Using the material below, print the line that contains "Toggle the following thread button", the line that contains "This screenshot has height=868, width=1389.", and every line in between, exactly and nothing else.

»»

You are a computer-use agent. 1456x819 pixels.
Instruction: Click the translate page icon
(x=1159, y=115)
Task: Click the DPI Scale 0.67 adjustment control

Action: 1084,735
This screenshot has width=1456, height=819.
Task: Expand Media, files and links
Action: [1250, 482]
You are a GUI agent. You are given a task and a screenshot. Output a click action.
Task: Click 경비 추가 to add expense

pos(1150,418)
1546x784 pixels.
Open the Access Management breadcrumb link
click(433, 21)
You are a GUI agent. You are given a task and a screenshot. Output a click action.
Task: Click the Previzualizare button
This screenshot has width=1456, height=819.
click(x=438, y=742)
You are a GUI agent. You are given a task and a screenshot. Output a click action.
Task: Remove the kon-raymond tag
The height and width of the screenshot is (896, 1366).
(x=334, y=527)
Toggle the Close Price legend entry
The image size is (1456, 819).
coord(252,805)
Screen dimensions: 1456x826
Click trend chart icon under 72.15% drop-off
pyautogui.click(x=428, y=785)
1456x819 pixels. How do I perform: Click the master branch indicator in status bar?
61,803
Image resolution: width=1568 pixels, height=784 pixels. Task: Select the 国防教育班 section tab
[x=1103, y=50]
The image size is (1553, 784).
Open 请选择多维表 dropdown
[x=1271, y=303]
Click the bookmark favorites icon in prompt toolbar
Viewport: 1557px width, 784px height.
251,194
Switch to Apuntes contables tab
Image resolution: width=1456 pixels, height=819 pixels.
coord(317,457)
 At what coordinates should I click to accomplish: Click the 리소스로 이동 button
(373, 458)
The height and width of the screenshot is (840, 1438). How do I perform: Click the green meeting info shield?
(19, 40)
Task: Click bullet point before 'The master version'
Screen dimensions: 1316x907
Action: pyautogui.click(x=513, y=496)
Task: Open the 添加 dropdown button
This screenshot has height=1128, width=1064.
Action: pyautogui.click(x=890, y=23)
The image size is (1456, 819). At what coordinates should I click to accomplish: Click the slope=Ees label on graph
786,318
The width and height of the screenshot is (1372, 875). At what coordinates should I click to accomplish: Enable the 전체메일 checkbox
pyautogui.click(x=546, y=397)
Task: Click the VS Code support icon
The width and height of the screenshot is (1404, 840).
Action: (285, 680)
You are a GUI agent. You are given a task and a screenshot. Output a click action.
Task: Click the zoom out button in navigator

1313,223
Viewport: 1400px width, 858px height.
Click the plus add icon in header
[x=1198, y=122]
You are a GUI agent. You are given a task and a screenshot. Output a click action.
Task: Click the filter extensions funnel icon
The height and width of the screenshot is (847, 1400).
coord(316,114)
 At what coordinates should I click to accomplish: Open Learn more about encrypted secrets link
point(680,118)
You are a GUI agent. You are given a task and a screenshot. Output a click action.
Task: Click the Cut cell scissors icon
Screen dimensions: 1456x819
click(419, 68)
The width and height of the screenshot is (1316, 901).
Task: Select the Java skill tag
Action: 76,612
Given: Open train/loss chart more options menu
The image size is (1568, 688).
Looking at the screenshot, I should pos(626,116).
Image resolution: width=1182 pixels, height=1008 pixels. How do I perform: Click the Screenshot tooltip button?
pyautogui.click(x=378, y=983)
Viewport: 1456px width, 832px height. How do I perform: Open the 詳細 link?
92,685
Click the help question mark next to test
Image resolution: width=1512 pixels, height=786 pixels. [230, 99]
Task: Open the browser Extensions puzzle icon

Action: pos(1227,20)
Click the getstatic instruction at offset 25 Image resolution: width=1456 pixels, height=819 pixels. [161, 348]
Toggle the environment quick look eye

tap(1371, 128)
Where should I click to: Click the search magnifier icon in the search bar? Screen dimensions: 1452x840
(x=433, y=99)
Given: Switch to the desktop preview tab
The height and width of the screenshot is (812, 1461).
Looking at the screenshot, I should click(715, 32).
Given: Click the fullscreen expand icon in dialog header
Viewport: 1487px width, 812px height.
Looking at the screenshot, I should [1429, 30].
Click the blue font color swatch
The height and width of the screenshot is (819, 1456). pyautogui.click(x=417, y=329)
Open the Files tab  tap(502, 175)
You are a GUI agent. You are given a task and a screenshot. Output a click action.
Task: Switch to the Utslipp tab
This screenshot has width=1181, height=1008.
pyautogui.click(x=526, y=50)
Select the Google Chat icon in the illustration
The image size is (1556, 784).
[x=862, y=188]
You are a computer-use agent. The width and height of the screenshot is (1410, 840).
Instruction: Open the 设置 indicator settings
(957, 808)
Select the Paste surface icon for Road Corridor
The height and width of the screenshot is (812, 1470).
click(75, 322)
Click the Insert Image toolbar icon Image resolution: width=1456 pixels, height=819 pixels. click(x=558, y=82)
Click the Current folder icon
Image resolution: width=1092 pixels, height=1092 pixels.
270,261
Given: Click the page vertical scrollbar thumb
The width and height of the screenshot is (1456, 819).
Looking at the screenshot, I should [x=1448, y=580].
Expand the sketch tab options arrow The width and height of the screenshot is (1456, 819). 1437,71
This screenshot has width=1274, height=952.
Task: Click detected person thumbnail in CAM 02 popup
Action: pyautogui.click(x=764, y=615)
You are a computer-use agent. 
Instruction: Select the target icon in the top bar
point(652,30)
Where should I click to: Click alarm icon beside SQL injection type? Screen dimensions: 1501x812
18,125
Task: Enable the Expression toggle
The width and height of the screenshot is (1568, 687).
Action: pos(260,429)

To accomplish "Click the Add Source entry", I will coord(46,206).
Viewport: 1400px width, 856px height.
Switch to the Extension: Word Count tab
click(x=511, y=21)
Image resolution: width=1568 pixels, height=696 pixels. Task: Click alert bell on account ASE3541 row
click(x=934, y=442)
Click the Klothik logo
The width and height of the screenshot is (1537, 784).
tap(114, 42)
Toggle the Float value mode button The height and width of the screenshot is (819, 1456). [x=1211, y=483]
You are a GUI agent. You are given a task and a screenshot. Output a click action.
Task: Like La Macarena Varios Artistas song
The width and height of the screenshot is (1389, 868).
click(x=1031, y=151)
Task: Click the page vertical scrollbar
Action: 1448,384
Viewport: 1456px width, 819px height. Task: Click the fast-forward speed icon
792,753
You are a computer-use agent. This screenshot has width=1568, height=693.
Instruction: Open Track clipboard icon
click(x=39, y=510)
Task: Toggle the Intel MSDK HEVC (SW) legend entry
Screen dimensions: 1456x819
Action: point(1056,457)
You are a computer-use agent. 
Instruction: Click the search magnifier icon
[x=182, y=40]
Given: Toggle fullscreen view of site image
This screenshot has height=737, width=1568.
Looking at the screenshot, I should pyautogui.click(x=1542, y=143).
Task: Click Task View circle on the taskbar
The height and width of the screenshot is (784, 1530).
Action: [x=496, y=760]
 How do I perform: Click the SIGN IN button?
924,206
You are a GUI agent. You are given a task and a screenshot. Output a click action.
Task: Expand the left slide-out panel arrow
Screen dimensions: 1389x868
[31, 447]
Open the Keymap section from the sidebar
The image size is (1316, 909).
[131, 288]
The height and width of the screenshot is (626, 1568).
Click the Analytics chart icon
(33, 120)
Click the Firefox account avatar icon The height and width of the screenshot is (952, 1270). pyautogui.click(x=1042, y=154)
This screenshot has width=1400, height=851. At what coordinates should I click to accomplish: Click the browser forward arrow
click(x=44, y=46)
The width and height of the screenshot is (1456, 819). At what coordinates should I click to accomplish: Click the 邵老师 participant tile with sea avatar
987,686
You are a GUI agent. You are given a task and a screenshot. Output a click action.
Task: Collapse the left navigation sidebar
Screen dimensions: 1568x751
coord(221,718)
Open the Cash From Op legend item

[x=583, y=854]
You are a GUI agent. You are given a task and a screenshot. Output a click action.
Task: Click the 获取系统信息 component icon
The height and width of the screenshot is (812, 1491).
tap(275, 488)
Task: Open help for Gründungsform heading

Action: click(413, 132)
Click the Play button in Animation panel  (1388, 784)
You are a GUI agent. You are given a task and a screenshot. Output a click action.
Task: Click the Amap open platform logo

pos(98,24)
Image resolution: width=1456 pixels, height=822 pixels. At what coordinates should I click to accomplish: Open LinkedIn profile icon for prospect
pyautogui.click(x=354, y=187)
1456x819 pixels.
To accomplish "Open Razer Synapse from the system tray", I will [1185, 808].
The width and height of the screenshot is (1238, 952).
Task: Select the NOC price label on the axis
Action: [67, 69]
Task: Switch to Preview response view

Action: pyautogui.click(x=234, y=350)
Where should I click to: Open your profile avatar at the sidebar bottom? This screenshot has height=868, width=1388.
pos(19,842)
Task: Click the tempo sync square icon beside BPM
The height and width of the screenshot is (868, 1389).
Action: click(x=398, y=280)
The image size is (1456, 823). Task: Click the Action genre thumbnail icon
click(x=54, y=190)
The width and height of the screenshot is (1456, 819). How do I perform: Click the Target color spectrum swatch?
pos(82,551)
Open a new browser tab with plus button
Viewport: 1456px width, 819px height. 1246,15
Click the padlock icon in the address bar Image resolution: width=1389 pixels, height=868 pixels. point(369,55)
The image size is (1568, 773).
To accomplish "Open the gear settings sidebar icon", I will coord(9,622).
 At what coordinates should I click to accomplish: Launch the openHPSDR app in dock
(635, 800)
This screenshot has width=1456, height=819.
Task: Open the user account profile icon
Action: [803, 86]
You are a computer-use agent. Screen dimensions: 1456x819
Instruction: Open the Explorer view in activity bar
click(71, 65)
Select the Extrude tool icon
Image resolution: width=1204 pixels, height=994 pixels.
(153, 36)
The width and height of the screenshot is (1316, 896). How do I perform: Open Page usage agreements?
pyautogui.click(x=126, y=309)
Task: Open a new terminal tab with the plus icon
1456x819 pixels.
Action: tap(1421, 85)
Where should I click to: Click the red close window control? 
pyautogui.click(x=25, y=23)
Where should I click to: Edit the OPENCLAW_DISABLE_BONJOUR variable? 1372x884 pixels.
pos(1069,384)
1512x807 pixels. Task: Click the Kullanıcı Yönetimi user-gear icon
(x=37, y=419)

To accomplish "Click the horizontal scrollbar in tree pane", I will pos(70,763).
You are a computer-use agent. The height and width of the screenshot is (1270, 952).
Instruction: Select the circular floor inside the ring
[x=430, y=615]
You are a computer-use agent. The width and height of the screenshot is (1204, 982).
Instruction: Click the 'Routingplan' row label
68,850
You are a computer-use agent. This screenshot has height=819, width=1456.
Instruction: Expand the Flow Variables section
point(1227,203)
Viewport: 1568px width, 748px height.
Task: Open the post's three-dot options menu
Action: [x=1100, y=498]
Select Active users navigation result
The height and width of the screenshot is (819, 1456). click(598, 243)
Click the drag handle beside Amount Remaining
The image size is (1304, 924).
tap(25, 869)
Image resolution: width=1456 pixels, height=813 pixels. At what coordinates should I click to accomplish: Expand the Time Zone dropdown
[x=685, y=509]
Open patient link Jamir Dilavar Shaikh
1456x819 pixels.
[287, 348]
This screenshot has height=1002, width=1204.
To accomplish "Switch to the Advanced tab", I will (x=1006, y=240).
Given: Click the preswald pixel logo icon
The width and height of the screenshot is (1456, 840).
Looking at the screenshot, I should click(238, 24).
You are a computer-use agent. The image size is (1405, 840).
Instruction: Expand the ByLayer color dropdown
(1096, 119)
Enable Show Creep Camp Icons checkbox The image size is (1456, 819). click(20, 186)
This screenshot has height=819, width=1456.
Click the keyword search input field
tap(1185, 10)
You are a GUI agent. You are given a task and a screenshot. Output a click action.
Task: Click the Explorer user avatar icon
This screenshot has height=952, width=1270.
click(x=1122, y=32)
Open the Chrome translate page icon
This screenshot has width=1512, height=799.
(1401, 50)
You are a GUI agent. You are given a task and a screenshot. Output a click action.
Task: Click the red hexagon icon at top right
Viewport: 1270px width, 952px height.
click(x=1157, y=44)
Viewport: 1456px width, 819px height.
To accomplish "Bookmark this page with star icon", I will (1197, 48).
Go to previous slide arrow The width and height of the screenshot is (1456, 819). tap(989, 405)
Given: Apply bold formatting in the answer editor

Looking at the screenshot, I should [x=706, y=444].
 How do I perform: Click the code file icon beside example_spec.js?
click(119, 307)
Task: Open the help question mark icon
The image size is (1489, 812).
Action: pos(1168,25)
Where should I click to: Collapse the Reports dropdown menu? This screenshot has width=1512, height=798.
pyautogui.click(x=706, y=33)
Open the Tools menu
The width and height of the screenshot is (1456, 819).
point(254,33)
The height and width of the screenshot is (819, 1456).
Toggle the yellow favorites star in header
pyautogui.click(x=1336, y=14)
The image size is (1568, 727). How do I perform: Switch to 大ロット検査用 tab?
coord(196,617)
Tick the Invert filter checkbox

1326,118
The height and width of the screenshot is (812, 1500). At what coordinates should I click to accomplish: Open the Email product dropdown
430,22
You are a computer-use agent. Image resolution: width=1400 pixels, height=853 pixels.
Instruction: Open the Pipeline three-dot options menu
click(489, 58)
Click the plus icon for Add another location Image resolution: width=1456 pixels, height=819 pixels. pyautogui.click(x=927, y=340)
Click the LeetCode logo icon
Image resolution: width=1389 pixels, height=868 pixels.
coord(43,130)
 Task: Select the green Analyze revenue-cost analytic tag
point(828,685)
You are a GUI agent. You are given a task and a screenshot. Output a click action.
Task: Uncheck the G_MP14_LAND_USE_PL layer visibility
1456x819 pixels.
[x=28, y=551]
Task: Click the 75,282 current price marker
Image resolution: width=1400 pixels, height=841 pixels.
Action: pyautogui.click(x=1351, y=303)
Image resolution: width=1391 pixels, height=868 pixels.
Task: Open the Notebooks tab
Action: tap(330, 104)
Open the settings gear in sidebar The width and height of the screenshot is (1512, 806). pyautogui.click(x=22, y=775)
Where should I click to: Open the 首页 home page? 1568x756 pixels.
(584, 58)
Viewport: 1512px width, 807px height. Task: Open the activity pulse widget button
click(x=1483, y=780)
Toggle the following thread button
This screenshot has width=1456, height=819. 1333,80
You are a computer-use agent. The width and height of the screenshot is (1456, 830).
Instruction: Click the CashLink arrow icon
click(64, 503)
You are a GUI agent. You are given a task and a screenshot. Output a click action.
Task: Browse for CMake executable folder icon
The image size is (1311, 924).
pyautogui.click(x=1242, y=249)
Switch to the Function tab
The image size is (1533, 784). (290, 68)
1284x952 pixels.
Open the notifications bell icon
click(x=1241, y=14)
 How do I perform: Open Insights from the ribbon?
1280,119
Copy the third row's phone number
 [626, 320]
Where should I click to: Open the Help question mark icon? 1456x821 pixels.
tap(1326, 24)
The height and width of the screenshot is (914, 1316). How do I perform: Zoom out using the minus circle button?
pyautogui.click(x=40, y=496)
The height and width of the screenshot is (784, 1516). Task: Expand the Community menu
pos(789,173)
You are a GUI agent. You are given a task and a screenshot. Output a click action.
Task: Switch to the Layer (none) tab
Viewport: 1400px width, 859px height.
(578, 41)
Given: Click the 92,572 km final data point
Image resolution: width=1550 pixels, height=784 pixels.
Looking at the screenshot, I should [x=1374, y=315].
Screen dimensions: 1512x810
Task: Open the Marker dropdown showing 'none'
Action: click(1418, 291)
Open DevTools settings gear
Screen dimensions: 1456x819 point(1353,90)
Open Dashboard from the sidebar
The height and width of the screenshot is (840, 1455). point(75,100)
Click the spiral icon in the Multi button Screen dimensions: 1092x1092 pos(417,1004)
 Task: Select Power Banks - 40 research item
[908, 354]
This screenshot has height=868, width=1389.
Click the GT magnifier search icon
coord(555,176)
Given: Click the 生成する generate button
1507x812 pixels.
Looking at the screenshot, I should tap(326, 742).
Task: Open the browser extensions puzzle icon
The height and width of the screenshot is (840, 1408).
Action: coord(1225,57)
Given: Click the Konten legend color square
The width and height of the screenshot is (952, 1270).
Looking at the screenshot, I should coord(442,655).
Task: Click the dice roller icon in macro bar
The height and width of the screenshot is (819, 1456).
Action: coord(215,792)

««

Result:
Toggle the following thread button
This screenshot has width=1456, height=819. 1333,80
You are a computer-use agent. The width and height of the screenshot is (1456, 830).
Instruction: Click the CashLink arrow icon
click(64, 503)
You are a GUI agent. You are given a task and a screenshot. Output a click action.
Task: Browse for CMake executable folder icon
The image size is (1311, 924).
pyautogui.click(x=1242, y=249)
Switch to the Function tab
The image size is (1533, 784). (290, 68)
1284x952 pixels.
Open the notifications bell icon
click(x=1241, y=14)
 How do I perform: Open Insights from the ribbon?
1280,119
Copy the third row's phone number
 [626, 320]
Where should I click to: Open the Help question mark icon? 1456x821 pixels.
tap(1326, 24)
The height and width of the screenshot is (914, 1316). How do I perform: Zoom out using the minus circle button?
pyautogui.click(x=40, y=496)
The height and width of the screenshot is (784, 1516). Task: Expand the Community menu
pos(789,173)
You are a GUI agent. You are given a task and a screenshot. Output a click action.
Task: Switch to the Layer (none) tab
Viewport: 1400px width, 859px height.
(578, 41)
Given: Click the 92,572 km final data point
Image resolution: width=1550 pixels, height=784 pixels.
Looking at the screenshot, I should [x=1374, y=315].
Screen dimensions: 1512x810
Task: Open the Marker dropdown showing 'none'
Action: click(1418, 291)
Open DevTools settings gear
Screen dimensions: 1456x819 point(1353,90)
Open Dashboard from the sidebar
The height and width of the screenshot is (840, 1455). point(75,100)
Click the spiral icon in the Multi button Screen dimensions: 1092x1092 pos(417,1004)
 Task: Select Power Banks - 40 research item
[908, 354]
This screenshot has height=868, width=1389.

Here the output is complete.